Summary of this article
Police have registered an FIR after former chief minister, Mehooba Mufti's daughter, Iltija Mufti, and some social media users circulated a video of deceased separatist leader, Syed Ali Geelani, urging people to learn Urdu
Iltija shared the video as she came down heavily on Chief Minister Omar Abdullah for pressing ahead with the policy to abolish the mandatory requirement of proficiency in Urdu for recruitments in the revenue department.
The government has, however, clarified that it has only circulated a draft amendment for inviting objections to the rules for change in language eligibility
An FIR against People’s Democratic Party (PDP) leader Iltija Mufti over a social media post has brought into sharp focus a familiar faultline in Jammu and Kashmir: the politics of language, layered with questions of identity, administration, and now, legality.

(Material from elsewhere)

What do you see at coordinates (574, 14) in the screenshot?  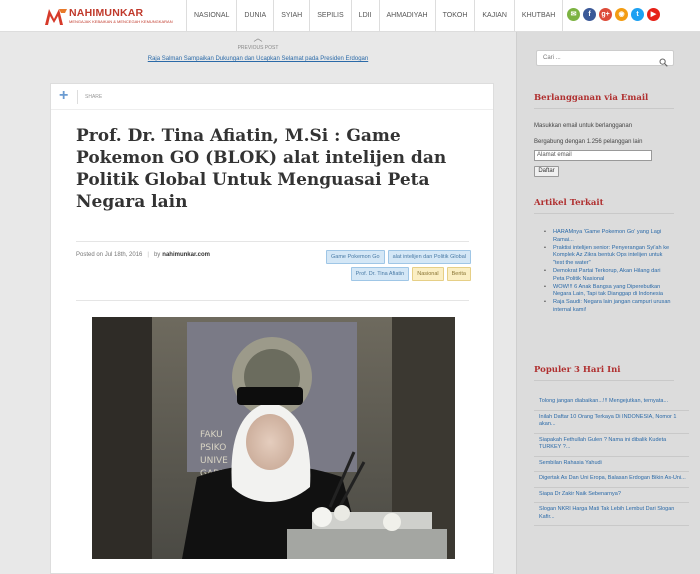 I see `email-icon: ✉` at bounding box center [574, 14].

The case, registered by Cyber Police Kashmir, centres on Mufti sharing an old video of separatist leader Syed Ali Geelani, in which he speaks about the importance of learning Urdu. The post came at a politically sensitive moment, amid a fresh controversy over proposed changes to recruitment rules in the revenue department that could remove Urdu as a mandatory qualification.

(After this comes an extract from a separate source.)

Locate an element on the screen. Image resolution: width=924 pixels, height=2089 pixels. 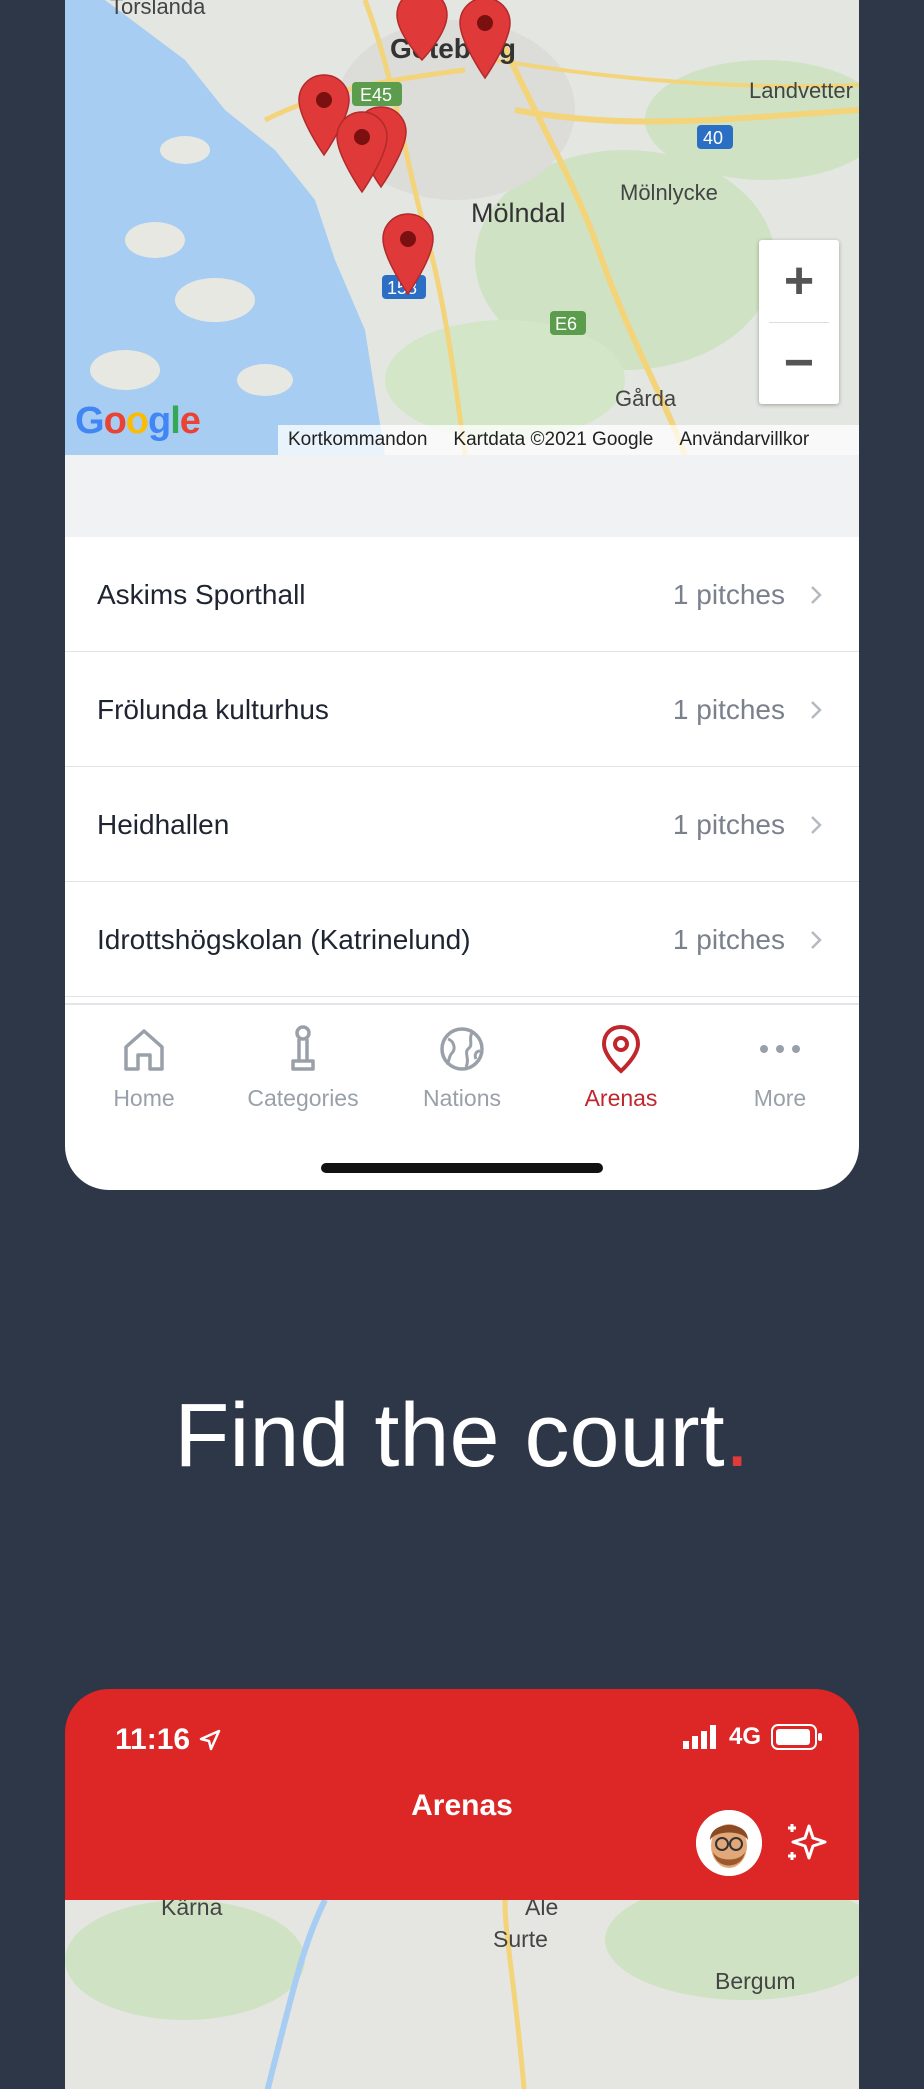
network-type: 4G is located at coordinates (744, 1736).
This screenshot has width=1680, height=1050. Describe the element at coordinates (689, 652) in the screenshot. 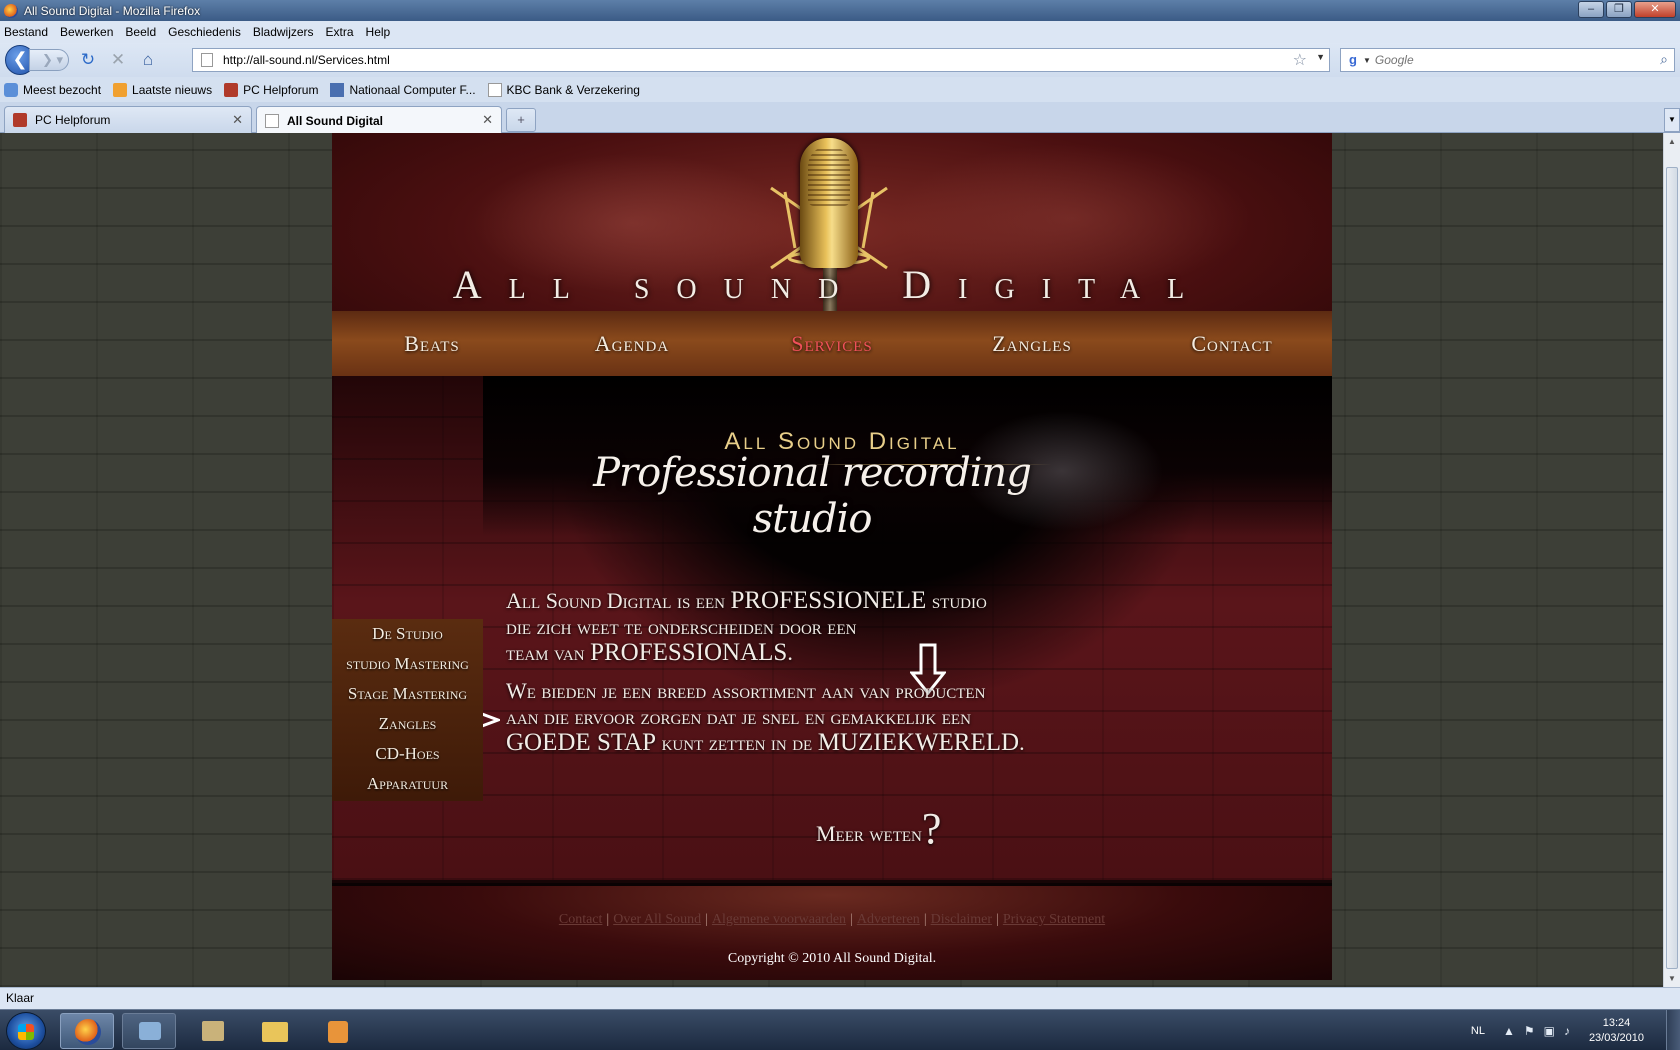

I see `text-emphasis: PROFESSIONALS` at that location.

Police have framed the action in national security terms. In an official statement, they said the circulation of such videos amounted to a “deliberate attempt to propagate separatist and secessionist narratives” and could disturb public order. The FIR invokes multiple provisions of the Bharatiya Nyaya Sanhita and has been registered at the Cyber Police Station in Srinagar.

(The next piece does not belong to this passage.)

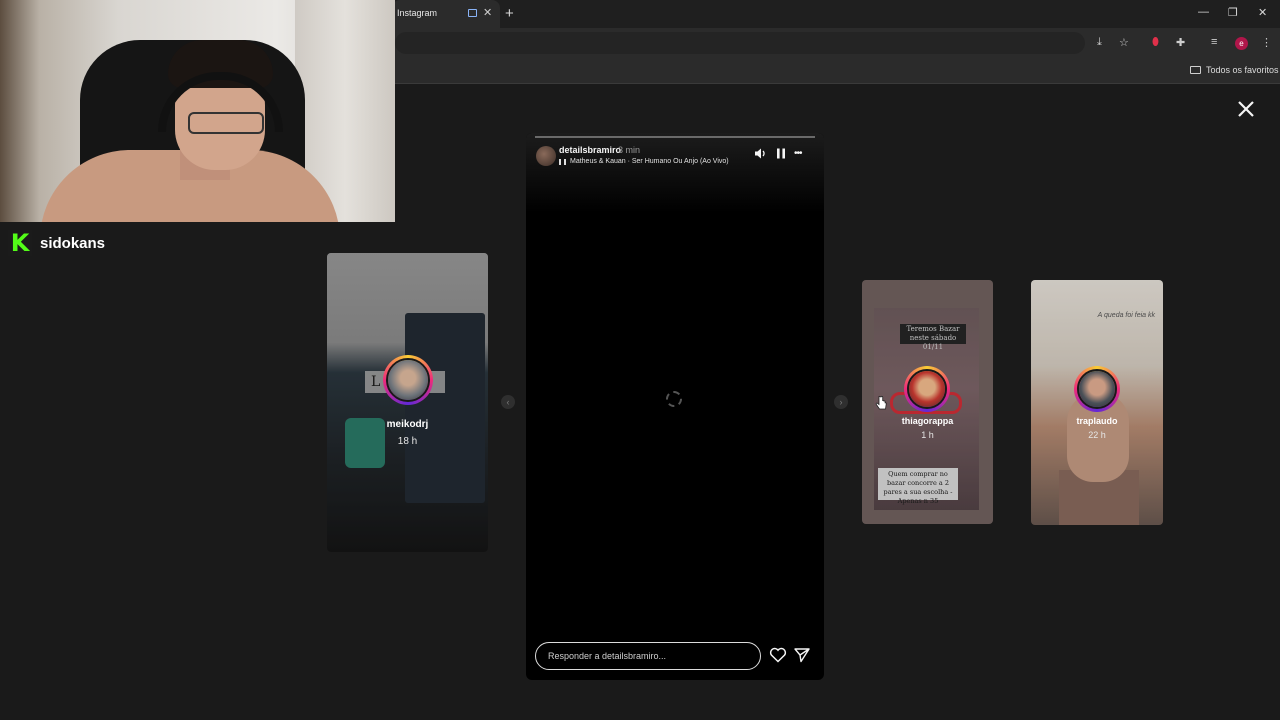  I want to click on music-bars-icon, so click(562, 162).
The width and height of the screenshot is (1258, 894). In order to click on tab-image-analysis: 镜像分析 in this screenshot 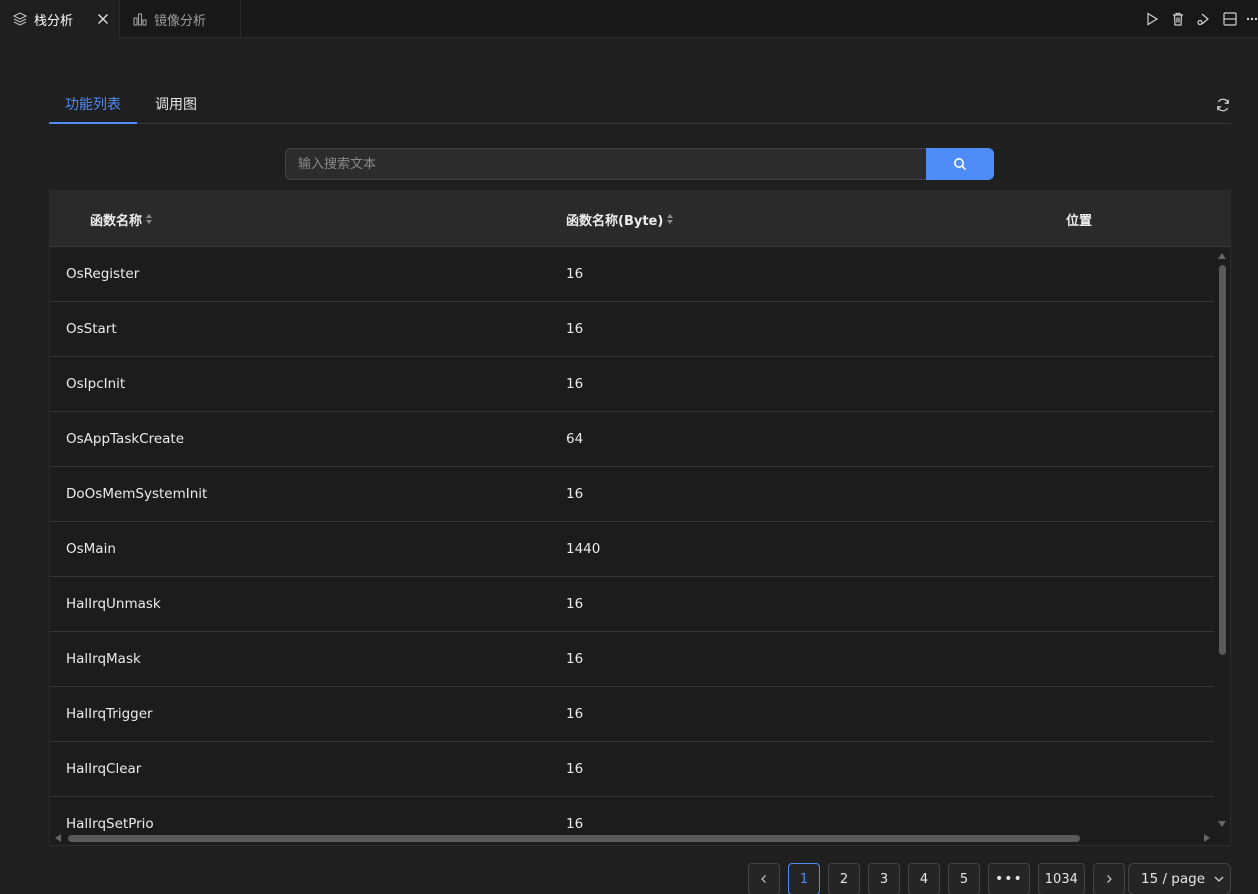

Mufti, however, had explicitly distanced herself from Geelani’s politics while sharing the video, writing that she did not agree with his ideology but found his emphasis on Urdu relevant.
The controversy over Urdu predates the FIR. Earlier this month, the government invited objections to draft revenue rules proposing to drop Urdu as a recruitment requirement—triggering political pushback. Urdu has historically functioned as the working language of land and revenue records in the region, making proficiency more than symbolic.
Last year, a similar flashpoint emerged when the BJP opposed a recruitment notification for naib tehsildar posts that required Urdu, a move that eventually landed before the Central Administrative Tribunal.
The ruling National Conference has sought to defuse the issue. Adviser to Chief Minister Omar Abdullah, Nasir Aslam Wani, described the draft rules as part of a “democratic process” of consultation, while party spokesperson Imran Nabi Dar insisted no final decision has been taken.
Earlier, while addressing a press conference over the issue of dropping Urdu as a requirement for revenue jobs, Iltija also questioned the role of the chief minister, Omar Abdullah, stating that he had also previously, in his stint as the CM in 2015, stressed that the digitisation of revenue records would be carried out only in English. She said that the government was implementing a Haryana model of “English being imposed on the revenue department despite the fact that all our documents are in Urdu.”
For the PDP, the FIR reinforces a broader political argument. Senior leader Nayeem Akhtar described the move as both exclusionary and excessive, arguing that sharing a video about language cannot be equated with promoting separatism.
What the episode ultimately reveals is less about a single social media post and more about how language, particularly Urdu, continues to sit at the intersection of governance and identity in Jammu and Kashmir, where even administrative changes can quickly acquire political charge.